The ideal point method is an evaluation function method, and is a method for solving the multi-target object comprehensive balance by making each target value approximate to the ideal value or the optimal value as much as possible. At present, the problem of multi-objective decision analysis is solved by an ideal point method, relative quality ordering is carried out through a plurality of objects, the optimal solution of a one-point range is determined, and the quality ordering is carried out on the plurality of target objects in the comprehensive balancing of the scheme.
In the invention, after the evaluation index is determined and the evaluation index data is obtained, the evaluation index data can be normalized in advance to obtain a normalized decision matrix, and then a weighted decision matrix is obtained according to the normalized decision matrix and the weight.
In particular, R for each safeguard schemeijAnd dividing the set to distinguish a benefit type index set and a cost type index set which influence the experimental scheme. The index type of each evaluation index can be obtained according to table 1 and table 2.
For the evaluation indexes in the benefit index set, the larger the index evaluation data is, the better the index evaluation data is, the following formula is utilized to carry out normalization processing on the benefit indexes, and the normalization processing comprises the following steps:
for the evaluation indexes in the cost type index set, the smaller the index evaluation data is, the better the index evaluation data is, the normalization processing is performed on the cost type index by using the following formula, including:
the normalized decision matrix obtained by the normalization process is: z = [ Z ]ij],
Wherein,the method comprises the steps of normalizing evaluation index data corresponding to the jth evaluation index of the ith equipment guarantee scheme;evaluating index data which is not subjected to normalization processing and corresponds to the jth evaluating index of the ith equipment guarantee scheme; i =1,2, …, m, j =1,2, …, n, m is the number of equipment warranty plans; n is the number of evaluation indexes.
Determining a weighted decision matrix by combining the normalized decision matrix Z = [ zij ] after normalization processing and an index weight set of a guarantee scheme, wherein the method comprises the following steps:
where M is a weighted decision matrix, Zm×nM is the number of equipment guarantee schemes as a decision matrix; n is the number of evaluation indexes; wn×1Is a weight matrix;is as followsWeighting decision values corresponding to the nth evaluation indexes of the m equipment guarantee schemes;the corresponding weight of the nth evaluation index pair is obtained;and the evaluation index data corresponds to the nth evaluation index of the mth equipment guarantee scheme.
In step 103, a positive ideal solution matrix and a negative ideal solution matrix are determined from the weighted decision matrix.
Preferably, the determining a positive ideal solution matrix and a negative ideal solution matrix according to the weighted decision matrix includes:
determining a positive ideal scheme matrix according to the maximum value of each column in the weighting decision matrix;
and determining a negative ideal scheme matrix according to the minimum value of each column in the weighted decision matrix.
In the invention, after the weighting decision matrix M is determined, the maximum value of each column is selected in the M matrix to form a positive ideal scheme matrix Y + = Max [ M [ ]ij]Selecting the minimum value of each column in the M matrix to form a positive ideal scheme matrix Y- = Min [ M [)ij]。
In step 104, a first proximity of each equipment safeguard scheme to the positive ideal scheme matrix and a second proximity of each equipment safeguard scheme to the negative ideal scheme matrix are calculated based on the weighted decision matrix, the positive ideal scheme matrix, and the negative ideal scheme matrix.

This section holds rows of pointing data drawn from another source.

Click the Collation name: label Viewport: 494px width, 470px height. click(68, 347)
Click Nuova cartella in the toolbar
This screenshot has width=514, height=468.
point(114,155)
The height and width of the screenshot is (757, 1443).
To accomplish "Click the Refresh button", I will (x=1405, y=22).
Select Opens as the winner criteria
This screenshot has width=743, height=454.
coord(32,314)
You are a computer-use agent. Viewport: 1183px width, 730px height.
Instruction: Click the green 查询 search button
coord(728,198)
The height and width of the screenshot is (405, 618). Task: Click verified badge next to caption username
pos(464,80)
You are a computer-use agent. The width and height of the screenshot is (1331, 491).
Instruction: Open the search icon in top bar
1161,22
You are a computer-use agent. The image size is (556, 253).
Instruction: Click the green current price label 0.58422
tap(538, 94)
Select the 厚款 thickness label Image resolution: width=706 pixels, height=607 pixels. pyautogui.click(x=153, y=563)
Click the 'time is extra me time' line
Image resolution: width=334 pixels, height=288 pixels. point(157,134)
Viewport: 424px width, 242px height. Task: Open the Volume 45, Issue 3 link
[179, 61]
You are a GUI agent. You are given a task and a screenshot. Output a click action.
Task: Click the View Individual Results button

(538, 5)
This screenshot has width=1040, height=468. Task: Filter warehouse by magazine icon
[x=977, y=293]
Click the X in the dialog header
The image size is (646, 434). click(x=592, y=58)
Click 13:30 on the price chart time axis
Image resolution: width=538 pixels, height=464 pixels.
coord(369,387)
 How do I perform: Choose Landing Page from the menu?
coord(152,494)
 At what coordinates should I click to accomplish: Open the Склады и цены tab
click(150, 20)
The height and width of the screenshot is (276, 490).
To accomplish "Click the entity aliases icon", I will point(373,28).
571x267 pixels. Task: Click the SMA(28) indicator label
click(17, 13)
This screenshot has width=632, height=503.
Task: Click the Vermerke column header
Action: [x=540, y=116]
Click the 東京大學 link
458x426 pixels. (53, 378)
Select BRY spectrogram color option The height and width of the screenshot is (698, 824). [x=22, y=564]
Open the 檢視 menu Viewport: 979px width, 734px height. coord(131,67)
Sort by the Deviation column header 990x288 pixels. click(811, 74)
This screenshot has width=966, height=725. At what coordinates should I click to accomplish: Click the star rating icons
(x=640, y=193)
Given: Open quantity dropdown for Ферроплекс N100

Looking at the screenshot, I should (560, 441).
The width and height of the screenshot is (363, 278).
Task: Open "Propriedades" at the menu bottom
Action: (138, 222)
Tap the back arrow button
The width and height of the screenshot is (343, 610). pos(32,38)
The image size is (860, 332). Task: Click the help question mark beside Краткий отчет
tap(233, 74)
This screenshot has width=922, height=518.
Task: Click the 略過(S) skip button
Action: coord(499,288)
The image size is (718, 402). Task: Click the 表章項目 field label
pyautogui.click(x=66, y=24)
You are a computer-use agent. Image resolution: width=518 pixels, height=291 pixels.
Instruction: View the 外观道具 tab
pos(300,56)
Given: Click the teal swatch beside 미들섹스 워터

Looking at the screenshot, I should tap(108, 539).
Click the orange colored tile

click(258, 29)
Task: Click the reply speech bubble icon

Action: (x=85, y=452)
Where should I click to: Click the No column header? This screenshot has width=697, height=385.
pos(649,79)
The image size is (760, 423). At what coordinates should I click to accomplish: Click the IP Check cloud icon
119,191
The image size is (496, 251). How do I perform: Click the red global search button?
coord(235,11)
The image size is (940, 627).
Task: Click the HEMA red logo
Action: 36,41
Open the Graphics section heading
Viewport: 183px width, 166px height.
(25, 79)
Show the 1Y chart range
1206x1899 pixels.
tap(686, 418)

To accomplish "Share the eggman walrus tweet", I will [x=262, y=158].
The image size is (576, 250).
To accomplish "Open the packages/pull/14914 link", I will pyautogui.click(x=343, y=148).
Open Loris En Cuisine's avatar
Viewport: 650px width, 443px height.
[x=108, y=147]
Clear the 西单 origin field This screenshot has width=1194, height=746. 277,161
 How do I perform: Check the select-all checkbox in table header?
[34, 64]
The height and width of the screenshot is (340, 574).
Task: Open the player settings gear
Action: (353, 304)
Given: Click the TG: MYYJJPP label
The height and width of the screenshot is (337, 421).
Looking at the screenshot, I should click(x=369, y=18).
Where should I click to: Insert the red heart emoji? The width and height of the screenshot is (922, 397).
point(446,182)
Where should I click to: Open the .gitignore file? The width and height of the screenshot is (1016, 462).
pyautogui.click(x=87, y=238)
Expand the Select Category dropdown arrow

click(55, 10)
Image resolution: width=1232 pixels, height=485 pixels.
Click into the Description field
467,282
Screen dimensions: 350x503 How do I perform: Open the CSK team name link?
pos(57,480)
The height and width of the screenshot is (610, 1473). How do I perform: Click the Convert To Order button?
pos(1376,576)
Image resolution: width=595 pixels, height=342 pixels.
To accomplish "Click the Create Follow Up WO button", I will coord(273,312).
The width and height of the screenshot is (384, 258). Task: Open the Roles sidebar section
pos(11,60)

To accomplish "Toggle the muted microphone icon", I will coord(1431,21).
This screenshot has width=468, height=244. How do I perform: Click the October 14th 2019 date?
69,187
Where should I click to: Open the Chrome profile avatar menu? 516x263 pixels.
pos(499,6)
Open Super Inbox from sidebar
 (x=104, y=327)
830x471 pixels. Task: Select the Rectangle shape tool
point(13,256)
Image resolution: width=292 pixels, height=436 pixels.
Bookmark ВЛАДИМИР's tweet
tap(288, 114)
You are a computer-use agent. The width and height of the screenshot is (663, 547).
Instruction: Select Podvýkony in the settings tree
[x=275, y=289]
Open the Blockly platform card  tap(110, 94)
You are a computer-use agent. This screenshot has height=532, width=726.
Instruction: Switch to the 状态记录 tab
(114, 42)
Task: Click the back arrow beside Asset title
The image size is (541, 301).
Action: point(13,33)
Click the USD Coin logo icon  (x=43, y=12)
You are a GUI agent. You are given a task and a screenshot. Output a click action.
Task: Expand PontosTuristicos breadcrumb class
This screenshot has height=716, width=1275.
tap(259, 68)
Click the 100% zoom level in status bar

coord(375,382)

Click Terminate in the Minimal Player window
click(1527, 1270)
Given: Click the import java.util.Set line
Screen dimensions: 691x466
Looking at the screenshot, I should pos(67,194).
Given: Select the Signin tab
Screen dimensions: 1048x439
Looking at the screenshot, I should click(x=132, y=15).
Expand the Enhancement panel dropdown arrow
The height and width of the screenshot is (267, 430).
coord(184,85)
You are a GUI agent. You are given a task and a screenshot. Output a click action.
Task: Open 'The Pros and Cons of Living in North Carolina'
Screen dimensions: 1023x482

Preferably, the calculating a first proximity of each equipment safeguard scheme to the positive ideal scheme matrix and a second proximity of each equipment safeguard scheme to the negative ideal scheme matrix according to the weighted decision matrix, the positive ideal scheme matrix and the negative ideal scheme matrix comprises:
wherein,a first proximity of the ith equipment assurance plan to the positive ideal plan matrix;a second proximity of the ith equipment assurance plan to the negative ideal plan matrix;a weighted decision value corresponding to the jth evaluation index of the ith equipment guarantee scheme;is the jth element in the positive ideal scheme matrix Y +;is the jth element in the negative ideal scheme matrix Y-.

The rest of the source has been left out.